SECTION 2.8. CONFLICTING INTERESTS. The Declaration shall be deemed to
be specifically described in this Common Securities Guarantee for the purposes
of clause (i) of the first proviso contained in Section 310(b) of the Trust
Indenture Act.
ARTICLE III.
POWERS, DUTIES AND RIGHTS OF
COMMON GUARANTEE TRUSTEE
SECTION 3.1. POWERS AND DUTIES OF THE COMMON GUARANTEE TRUSTEE. (a)
This Common Securities Guarantee shall be held by the Common Guarantee Trustee
for the benefit of the Holders of the Common Securities, and the Common
Guarantee Trustee shall not transfer this Common Securities Guarantee to any
Person except a Holder of Common Securities exercising his or her rights
pursuant to Section 5.4(b) or to a Successor Common Guarantee Trustee on
acceptance by such Successor Common Guarantee Trustee of its appointment to act
as Successor Common Guarantee Trustee. The right, title and interest of the
Common Guarantee Trustee shall automatically vest in any Successor Common
Guarantee Trustee, and such vesting and cessation of title shall be effective
whether or not conveyancing documents have been executed and delivered pursuant
to the appointment of such Successor Common Guarantee Trustee.
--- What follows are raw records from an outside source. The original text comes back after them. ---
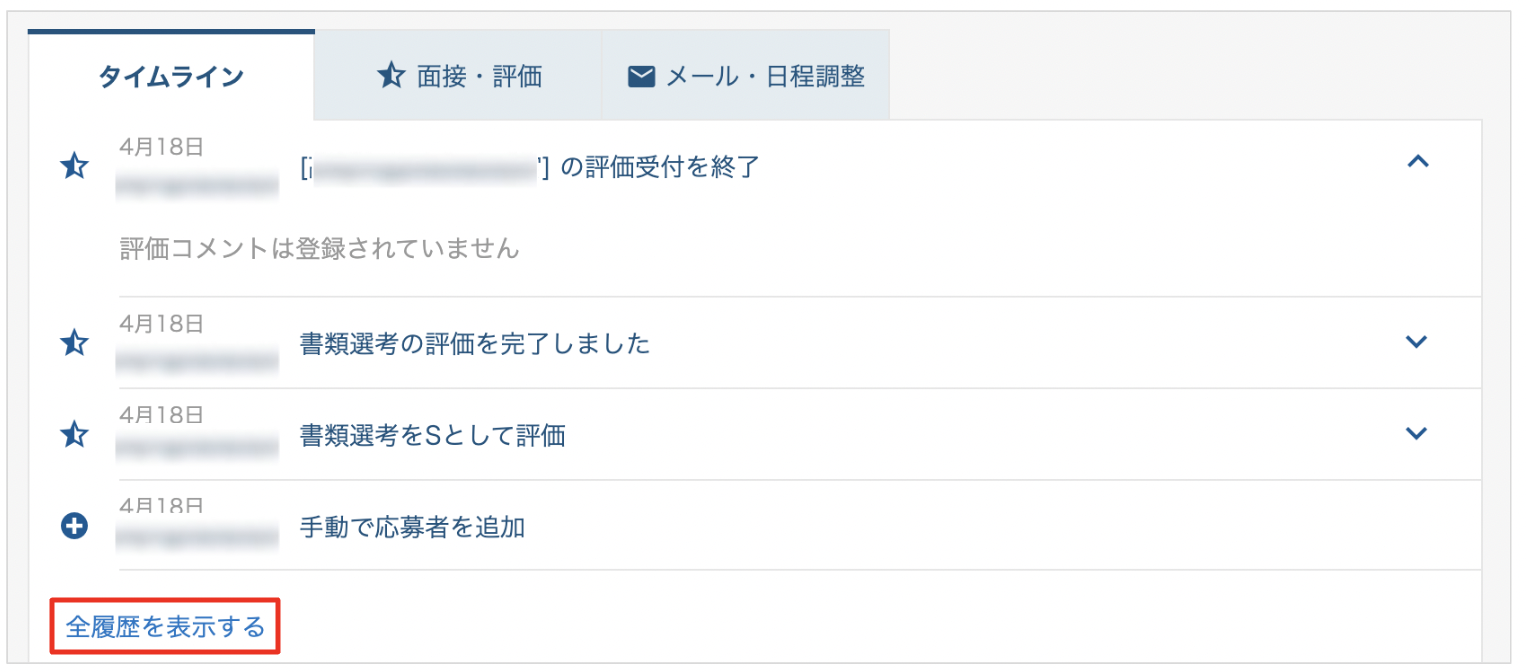This screenshot has width=1526, height=672.
Task: Click the plus icon beside 手動で応募者を追加
Action: (75, 526)
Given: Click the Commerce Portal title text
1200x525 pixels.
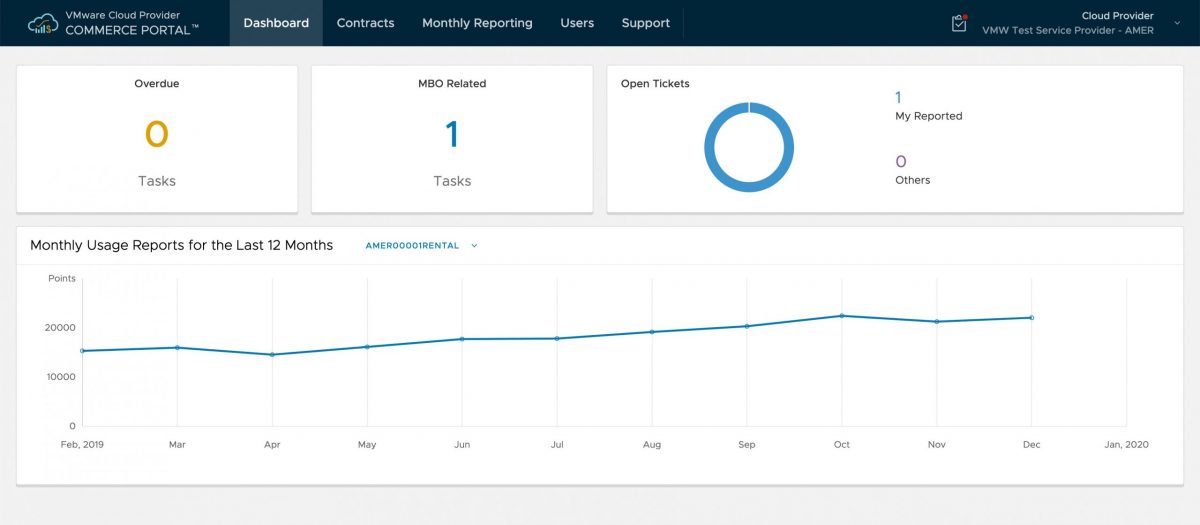Looking at the screenshot, I should 131,30.
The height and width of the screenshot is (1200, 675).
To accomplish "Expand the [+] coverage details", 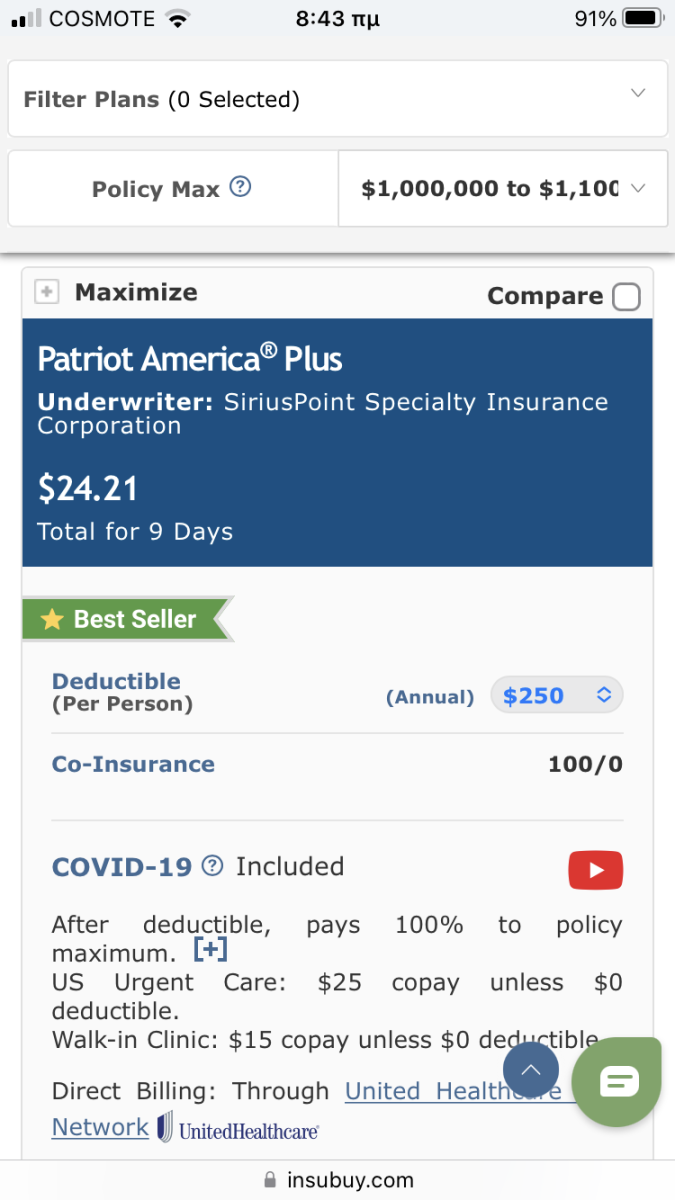I will [210, 949].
(b) If an Event of Default actually known to a Responsible Officer of
the Common Guarantee Trustee has occurred and is continuing, the Common
Guarantee Trustee shall enforce this Common Securities Guarantee for the benefit
of the Holders of the Common Securities.
(c) The Common Guarantee Trustee, before the occurrence of any Event
of Default and after the curing of all Events of Default that may have occurred,
shall undertake to perform only such duties as are specifically set forth in
this Common Securities Guarantee, and no implied covenants shall be read into
this Common Securities Guarantee against the Common Guarantee Trustee. In case
an Event of Default has occurred (that has not been cured or waived pursuant to
Section 2.6) and is actually known to a Responsible Officer of the Common
Guarantee Trustee, the Common Guarantee Trustee shall exercise such of the
rights and powers vested in it by this Common Securities Guarantee, and use the
same degree of care and skill in its exercise thereof, as a prudent person would
exercise or use under the circumstances in the conduct of his or her own
affairs.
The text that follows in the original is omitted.